I’m afraid I don’t have the time or energy at the moment to detail the various ways in which you might use these applications to your advantage – but the programs are both fairly intuitive, and ProcessExplorer has excellent documentation, so you shouldn’t have much trouble.
2. As for the second option, I can only say that I do plan on writing a primer on how to obtain and use a Linux Boot CD for a wide variety of system-rescue purposes – but not right now. So if you know exactly what I’m talking about, and just need help with mounting your system drive, go for it (don’t forget to specify -t ntfs -o rw, since you want to delete stuff). Otherwise, if you really cannot find any other way to permanently delete the files in question, you’ll either have to consult an online Linux tutorial, or consider the possibility of reformatting your hard disk and reinstalling Windows.

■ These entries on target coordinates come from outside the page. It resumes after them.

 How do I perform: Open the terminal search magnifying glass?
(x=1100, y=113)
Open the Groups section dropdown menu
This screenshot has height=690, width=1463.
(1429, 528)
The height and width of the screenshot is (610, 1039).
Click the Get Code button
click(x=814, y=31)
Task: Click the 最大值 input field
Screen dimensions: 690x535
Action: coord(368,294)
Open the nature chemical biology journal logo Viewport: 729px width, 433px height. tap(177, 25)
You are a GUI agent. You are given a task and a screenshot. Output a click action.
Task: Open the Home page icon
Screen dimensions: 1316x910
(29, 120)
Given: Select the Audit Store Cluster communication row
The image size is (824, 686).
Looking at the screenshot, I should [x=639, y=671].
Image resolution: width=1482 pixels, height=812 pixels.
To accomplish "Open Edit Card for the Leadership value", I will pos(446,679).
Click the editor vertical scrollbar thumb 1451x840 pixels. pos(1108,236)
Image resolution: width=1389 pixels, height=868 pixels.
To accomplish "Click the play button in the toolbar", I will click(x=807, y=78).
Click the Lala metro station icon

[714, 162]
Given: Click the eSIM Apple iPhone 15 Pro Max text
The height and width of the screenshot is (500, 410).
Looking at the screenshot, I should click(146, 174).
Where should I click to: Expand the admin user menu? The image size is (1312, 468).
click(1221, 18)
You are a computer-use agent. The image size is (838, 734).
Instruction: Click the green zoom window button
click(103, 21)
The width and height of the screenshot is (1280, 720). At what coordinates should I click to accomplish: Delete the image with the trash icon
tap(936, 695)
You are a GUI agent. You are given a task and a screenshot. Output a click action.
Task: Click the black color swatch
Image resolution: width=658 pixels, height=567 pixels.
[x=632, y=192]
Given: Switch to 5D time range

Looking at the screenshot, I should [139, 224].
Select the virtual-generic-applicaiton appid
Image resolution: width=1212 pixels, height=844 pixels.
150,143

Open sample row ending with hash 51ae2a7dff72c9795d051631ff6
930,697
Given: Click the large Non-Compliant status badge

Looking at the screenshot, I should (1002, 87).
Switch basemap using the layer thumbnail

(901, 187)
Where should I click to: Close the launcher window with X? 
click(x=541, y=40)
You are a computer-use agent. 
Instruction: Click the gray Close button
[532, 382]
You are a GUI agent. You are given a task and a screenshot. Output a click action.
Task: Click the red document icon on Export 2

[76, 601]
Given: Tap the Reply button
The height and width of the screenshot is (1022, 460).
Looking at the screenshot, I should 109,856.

Last, here are a list of symptoms that my solution has been repeatedly proven to be effective against (this is here primarily for the purpose of ensuring that this page will be one of the entries that comes up when anyone does a search for the following symptoms. I know, I know: I’m shameless.):
Browser hijacking, which prevents any web browser from being able to get to anti-malware websites, and causes the browser to be redirected to random shopping websites whenever you try to click on a link from a search engine (google, yahoo, you name it).
Disappearance of the “Display”, “Screen Saver”, and “Advanced” tabs in the Display Control Panel.
Disappearance of the Folder Options Control Panel
Crippling of Windows Security Center
Disabled Windows-key shortcuts (Winkey-R; Winkey-D, etc.)
Disabled Command Prompt
Disabled Registry Editor
Appearance of cockroaches on the desktop, accompanied by a warning informing the user that that there “are bugs on the system” I’m not kidding.